La Salle University’s Explorer Café #42: “What Does White Supremacy Look Like Today?”

I was very pleased and honored to facilitate this week’s Explorer Café at La Salle University, titled: “What Does White Supremacy Look Like Today?” The event itself was not recorded, but the presentation is available through the Connelly Library’s Digital Commons, “an institutional repository (IR), a digital showcase for La Salle research, scholarly projects, creative work, and institutional history.” The abstract follows below, but you can view the presentation and a full Works Cited (& Suggested) by following this link and clicking the “DOWNLOAD” button.

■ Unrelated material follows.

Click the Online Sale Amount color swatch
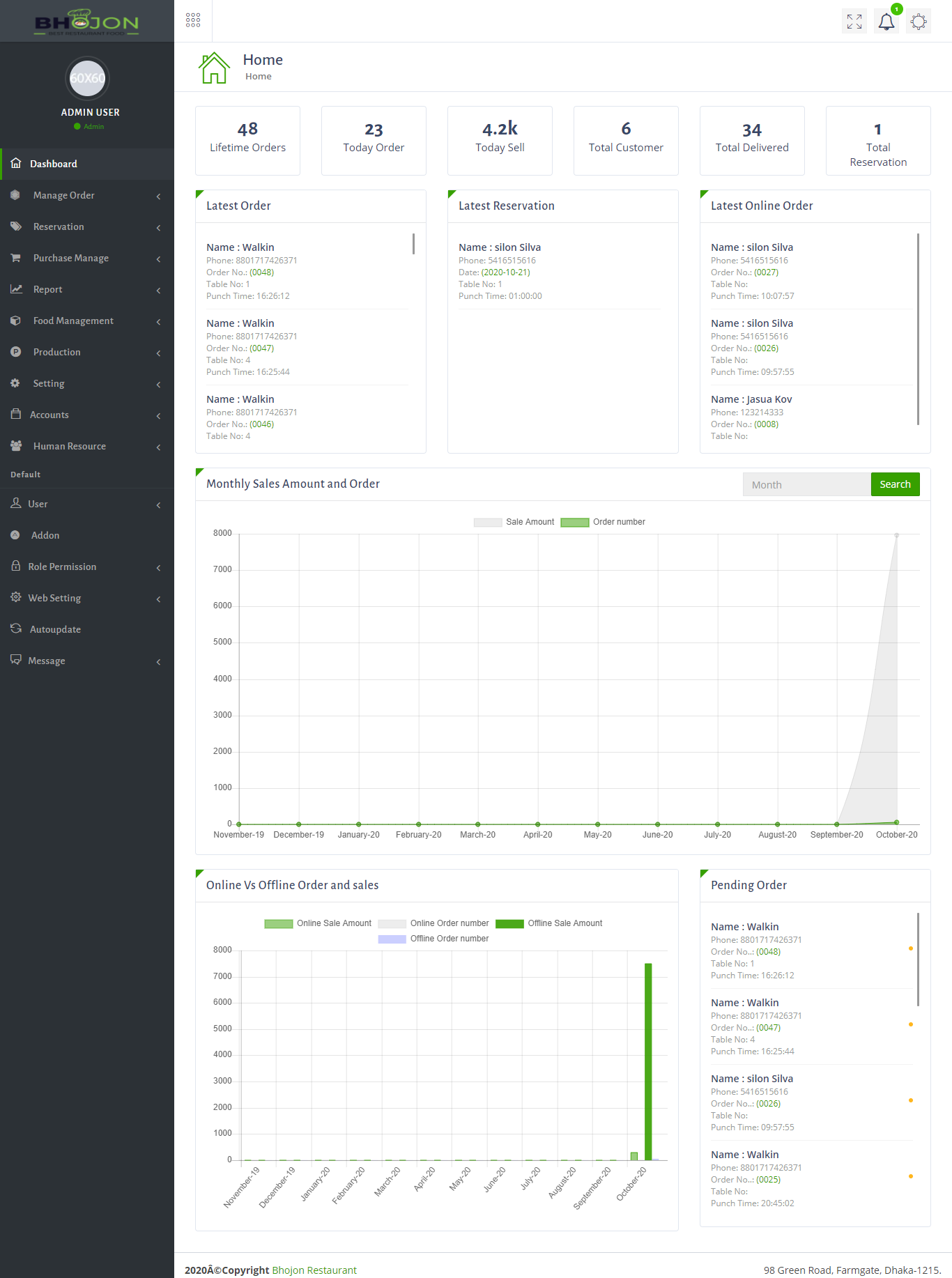Screen dimensions: 952x1278 279,923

ABSTRACT: The introductory slides provide a framing definition: “White supremacy is believing not only that white people are superior based on their skin color, but that they have the right to rule over other people.” Additional concepts that help frame the presentation include “imperialist white-supremacist capitalist patriarchy,” “racialization,” and “colonial ideology.” The presentation then provides an overview of U.S. legal and penal statutes, starting in 18th century Massachusetts, moving through 18th and 19th century federal “fugitive slave” laws, the end of Reconstruction and the beginning of Jim Crow, the 20th century militarization of police force, and the discrepancy between crack and powder cocaine sentencing. This overview is not meant as a complete review, but as a testament to the idea that ideology inculcates policy, such that intentional racism gives way to comprehensive and structural racism. The focus then turns to literary examples of what has been construed as white supremacist ideology, highlighting both a tradition of intraracial “colorism,” and further illustrated by examples from contemporary poetry and poetics, including discourse about a poem by Tony Hoagland, Kenneth Goldsmith’s “performance” of Michael Brown’s autopsy, and Vanessa Place’s verbatim tweeting of Margaret Mitchell’s Gone with the Wind.